> [Given passage]:
····················
I'm so sorry! I did not know that you doe died as well... don't know what to say.. :hug:


----------



## Delilah (Jan 6, 2013)

NDlover said:


> I'm so sorry! I did not know that you doe died as well... don't know what to say.. :hug:


We had to put the doe to sleep because she had CAE, and she was our last positive doe.


----------



## Texaslass (May 15, 2013)

Delilah said:


> We had to put the doe to sleep because she had CAE, and she was our last positive doe.


 :hug:


----------



## russellp (Apr 10, 2013)

Tough times. I feel for you, it hurts deep when we lose someone who depends on us. I will tell you this, my two boys are 16 and 12, we have had some very serious and memorable talks while burying one of our beloved goats, snot, tears and all. Sometimes valuable lessons come at a high price. Just try not to watch the Paul Harvey/Chevy/God made a Farmer commercial, you will get all tore up again.
····················
> [Source excerpt]:
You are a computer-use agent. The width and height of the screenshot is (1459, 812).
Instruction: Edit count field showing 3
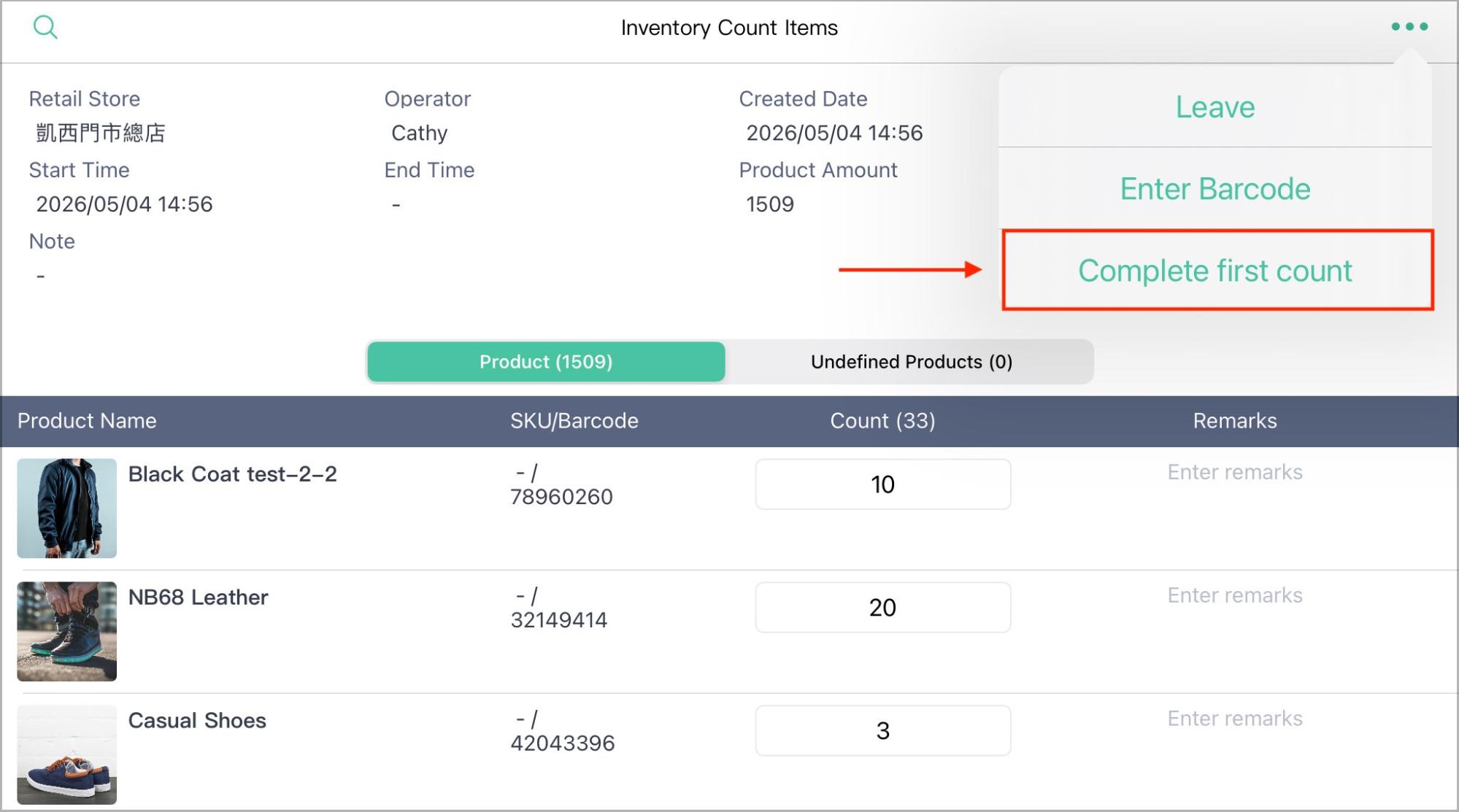pos(883,731)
····················
> [What to do]:
Answer these questions about the forum thread above:
1. According to Delilah, why was the doe put to sleep?
2. How old are russellp's two boys?
3. Which commercial does russellp advise against watching?

> [Solution for this task]:
1. She had CAE and was their last positive doe.
2. They are 16 and 12.
3. The Paul Harvey/Chevy/God made a Farmer commercial.